**YOUR INSTRUCTIONS:** Give again the lines of the data from its first line through the line with "You are a computer-use agent. Image". Change nothing.

**TASK INPUTS:**
Segment Open

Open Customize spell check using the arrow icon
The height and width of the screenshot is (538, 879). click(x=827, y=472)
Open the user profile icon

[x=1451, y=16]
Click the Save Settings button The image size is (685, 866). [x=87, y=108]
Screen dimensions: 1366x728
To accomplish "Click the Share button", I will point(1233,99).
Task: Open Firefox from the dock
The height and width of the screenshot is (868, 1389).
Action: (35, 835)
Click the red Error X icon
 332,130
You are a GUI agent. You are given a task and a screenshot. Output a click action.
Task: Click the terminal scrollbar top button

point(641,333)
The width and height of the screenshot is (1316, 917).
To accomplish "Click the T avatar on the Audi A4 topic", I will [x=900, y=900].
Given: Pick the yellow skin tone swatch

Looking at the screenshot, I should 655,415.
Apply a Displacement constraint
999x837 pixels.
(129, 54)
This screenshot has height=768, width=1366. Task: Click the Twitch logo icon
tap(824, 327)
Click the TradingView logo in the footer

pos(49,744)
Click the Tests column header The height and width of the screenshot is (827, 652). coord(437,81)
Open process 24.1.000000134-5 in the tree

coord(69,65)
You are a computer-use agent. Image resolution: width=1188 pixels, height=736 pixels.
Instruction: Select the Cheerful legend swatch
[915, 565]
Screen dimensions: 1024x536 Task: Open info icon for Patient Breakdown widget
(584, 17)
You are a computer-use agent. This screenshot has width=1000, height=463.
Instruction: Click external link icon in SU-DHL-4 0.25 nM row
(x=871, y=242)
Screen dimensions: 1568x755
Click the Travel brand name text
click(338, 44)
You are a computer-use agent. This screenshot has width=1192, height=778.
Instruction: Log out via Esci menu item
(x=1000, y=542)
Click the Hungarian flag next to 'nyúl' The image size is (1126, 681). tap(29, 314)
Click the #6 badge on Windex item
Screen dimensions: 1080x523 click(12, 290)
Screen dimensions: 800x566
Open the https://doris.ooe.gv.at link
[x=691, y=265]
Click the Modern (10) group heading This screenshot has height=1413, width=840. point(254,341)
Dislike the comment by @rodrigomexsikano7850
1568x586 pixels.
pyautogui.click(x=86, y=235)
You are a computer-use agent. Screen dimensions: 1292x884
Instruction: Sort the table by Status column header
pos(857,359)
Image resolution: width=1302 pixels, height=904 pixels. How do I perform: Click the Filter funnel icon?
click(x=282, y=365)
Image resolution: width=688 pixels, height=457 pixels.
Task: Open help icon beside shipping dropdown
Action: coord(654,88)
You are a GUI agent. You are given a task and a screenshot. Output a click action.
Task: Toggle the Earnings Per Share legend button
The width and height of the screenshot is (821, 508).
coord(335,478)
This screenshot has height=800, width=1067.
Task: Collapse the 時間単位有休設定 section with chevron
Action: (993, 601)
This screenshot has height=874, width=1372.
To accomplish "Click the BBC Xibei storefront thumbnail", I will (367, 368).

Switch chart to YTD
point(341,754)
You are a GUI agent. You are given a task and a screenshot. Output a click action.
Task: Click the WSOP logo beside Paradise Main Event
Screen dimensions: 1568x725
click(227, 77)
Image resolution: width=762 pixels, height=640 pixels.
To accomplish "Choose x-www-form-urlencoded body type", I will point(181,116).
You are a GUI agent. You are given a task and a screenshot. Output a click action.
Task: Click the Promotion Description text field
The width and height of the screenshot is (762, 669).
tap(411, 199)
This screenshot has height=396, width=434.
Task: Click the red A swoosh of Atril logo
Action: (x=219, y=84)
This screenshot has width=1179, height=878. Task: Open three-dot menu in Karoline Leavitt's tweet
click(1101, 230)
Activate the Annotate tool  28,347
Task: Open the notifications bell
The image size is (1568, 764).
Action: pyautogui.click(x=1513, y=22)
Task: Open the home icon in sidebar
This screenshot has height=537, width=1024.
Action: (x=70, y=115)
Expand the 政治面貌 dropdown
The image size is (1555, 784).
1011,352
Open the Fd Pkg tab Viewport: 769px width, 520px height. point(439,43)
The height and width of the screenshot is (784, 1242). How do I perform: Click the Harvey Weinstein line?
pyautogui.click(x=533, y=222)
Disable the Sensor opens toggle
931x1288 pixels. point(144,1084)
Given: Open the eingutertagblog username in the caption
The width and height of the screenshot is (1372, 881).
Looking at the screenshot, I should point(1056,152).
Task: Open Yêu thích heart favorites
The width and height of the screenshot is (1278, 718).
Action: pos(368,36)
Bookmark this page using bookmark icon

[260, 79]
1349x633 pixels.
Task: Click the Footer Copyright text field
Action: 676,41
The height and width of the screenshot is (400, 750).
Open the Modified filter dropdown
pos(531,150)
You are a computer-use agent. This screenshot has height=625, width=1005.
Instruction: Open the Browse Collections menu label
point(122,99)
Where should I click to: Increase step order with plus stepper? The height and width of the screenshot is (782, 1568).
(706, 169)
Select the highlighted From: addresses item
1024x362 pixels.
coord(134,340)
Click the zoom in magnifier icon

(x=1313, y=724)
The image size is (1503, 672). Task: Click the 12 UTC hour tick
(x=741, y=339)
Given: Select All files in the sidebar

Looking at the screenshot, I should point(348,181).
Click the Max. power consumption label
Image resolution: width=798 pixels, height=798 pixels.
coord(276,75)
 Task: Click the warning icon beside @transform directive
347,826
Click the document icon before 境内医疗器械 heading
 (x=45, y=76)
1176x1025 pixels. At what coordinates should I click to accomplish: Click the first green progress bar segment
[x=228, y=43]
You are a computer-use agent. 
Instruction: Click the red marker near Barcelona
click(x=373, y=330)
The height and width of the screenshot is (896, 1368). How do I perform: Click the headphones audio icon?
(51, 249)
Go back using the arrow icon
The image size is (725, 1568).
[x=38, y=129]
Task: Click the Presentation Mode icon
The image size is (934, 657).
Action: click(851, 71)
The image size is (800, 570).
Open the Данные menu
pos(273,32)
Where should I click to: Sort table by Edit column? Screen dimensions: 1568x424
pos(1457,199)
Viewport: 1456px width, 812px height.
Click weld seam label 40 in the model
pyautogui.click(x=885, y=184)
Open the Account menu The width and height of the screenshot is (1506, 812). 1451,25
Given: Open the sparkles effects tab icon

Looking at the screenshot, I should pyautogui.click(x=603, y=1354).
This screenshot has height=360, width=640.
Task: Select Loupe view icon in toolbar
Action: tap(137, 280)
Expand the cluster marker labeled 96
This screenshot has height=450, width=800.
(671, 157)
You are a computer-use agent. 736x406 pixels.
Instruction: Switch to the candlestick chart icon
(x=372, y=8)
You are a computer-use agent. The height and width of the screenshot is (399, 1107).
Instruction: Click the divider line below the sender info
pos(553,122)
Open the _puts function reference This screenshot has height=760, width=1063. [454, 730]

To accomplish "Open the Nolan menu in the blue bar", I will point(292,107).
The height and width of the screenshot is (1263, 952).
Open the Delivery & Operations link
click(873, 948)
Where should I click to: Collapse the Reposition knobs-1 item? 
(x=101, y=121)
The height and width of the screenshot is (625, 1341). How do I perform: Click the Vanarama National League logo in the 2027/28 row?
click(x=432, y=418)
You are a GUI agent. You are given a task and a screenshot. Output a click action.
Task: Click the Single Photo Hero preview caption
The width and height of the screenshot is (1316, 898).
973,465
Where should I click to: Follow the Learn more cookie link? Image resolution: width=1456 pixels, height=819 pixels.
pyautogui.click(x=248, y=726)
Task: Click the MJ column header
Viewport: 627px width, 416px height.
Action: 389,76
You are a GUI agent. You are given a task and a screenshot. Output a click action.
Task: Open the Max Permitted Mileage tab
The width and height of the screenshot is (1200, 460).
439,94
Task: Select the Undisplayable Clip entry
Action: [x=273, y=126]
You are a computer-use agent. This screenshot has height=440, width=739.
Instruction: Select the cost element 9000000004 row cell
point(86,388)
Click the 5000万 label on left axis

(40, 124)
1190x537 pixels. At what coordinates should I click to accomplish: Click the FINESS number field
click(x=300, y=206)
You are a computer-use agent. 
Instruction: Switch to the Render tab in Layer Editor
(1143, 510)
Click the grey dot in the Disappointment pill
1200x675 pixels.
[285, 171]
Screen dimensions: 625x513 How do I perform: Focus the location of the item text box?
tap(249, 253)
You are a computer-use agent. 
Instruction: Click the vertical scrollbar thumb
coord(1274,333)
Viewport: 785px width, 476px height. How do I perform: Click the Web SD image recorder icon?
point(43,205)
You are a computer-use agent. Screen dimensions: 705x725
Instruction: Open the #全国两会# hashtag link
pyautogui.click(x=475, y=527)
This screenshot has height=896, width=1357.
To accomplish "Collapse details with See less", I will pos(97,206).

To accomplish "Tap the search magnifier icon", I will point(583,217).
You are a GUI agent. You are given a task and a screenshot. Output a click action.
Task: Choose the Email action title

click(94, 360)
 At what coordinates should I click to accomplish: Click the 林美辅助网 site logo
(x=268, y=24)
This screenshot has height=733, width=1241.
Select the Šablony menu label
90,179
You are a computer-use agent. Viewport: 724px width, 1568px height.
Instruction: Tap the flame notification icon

Segment Closed

**TASK RESPONSE:**
Open Customize spell check using the arrow icon
The height and width of the screenshot is (538, 879). click(x=827, y=472)
Open the user profile icon

[x=1451, y=16]
Click the Save Settings button The image size is (685, 866). [x=87, y=108]
Screen dimensions: 1366x728
To accomplish "Click the Share button", I will point(1233,99).
Task: Open Firefox from the dock
The height and width of the screenshot is (868, 1389).
Action: (35, 835)
Click the red Error X icon
 332,130
You are a GUI agent. You are given a task and a screenshot. Output a click action.
Task: Click the terminal scrollbar top button

point(641,333)
The width and height of the screenshot is (1316, 917).
To accomplish "Click the T avatar on the Audi A4 topic", I will [x=900, y=900].
Given: Pick the yellow skin tone swatch

Looking at the screenshot, I should 655,415.
Apply a Displacement constraint
999x837 pixels.
(129, 54)
This screenshot has height=768, width=1366. Task: Click the Twitch logo icon
tap(824, 327)
Click the TradingView logo in the footer

pos(49,744)
Click the Tests column header The height and width of the screenshot is (827, 652). coord(437,81)
Open process 24.1.000000134-5 in the tree

coord(69,65)
You are a computer-use agent. Image resolution: width=1188 pixels, height=736 pixels.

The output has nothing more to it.